# Homework Help: Phase Difference how do you calculate and why?

1. Jun 28, 2007

### ku1005

Consider Figure 1. Estimate the phase di®erence between the waves y(x; t) and g(x; t)
at time t0. Select the result closest to your estimate.
A. 2.09 radians B. 0.333 C. 0.167
D. 1.045 radians E. 0.5 m F. None of these

http://img165.imageshack.us/img165/9711/physicsqphasedifferencenf9.png [Broken]

I know the answer comes from (Distance/Time)2pi = Phase Difference(angle)

And thus Distance = 0.5m(between the same point on both waves in fig 1a) and time has to be 1.5s. The problem is, I dont know where te 1.5 comes from?? From the diagram is anyone able to assist???
1. The problem statement, all variables and given/known data

2. Relevant equations

3. The attempt at a solution
1. The problem statement, all variables and given/known data

2. Relevant equations

3. The attempt at a solution

Last edited by a moderator: May 2, 2017
2. Jun 28, 2007

### ku1005

mmm just thinking....not sure why it would be (Distance / Time )* 2pi, becasue that makes no sense.

It should be (Distance/Wavelength)*2pi which would therefore give a percentage of the complete cycle and hence an angle!!!- opr phase diff....is this thinking correct??

3. Jun 28, 2007

### HallsofIvy

For what value of t is y 0? For what value of t is g 0? The difference between the two is the phase difference.

4. Jun 28, 2007

### arunbg

You are correct in saying
Phase Difference = 2pi*(Distance from coinciding of the two waves)/Wavelength
However, you also have to keep in mind that there is more than one way to make the waves coincide - you can move or "shift" a wave forward or backward, and after the first coincidence, you can even shift in integral values of the wavelength, which corresponds to a phase of 2*pi.
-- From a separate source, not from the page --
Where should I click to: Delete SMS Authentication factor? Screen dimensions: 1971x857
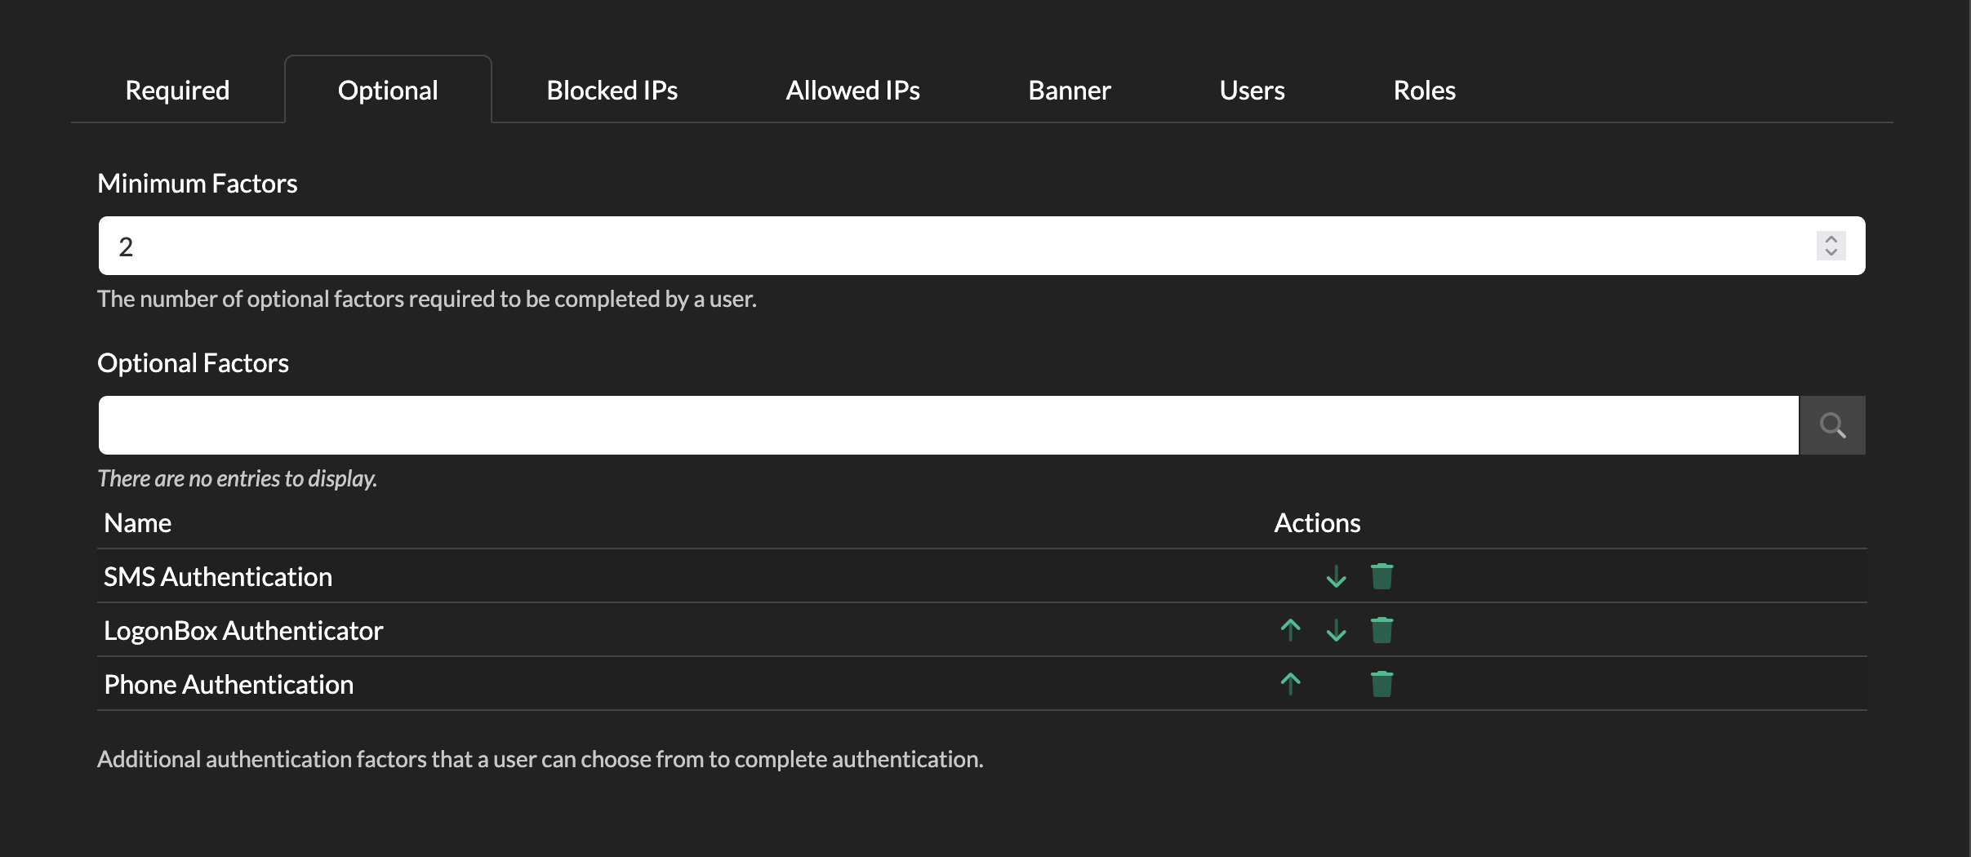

So the phase difference may be any one of these values. It is upto you to find which of these values is one of your options.

Can you proceed now? Just to help you on your way I'll give you a little hint,
to match your answer, you should shift wave y(x,t) in fig 1a forward till its first coincidence with g(x,t).

Last edited: Jun 29, 2007
5. Jun 28, 2007

### ku1005

yes i understand now, thanks for your help!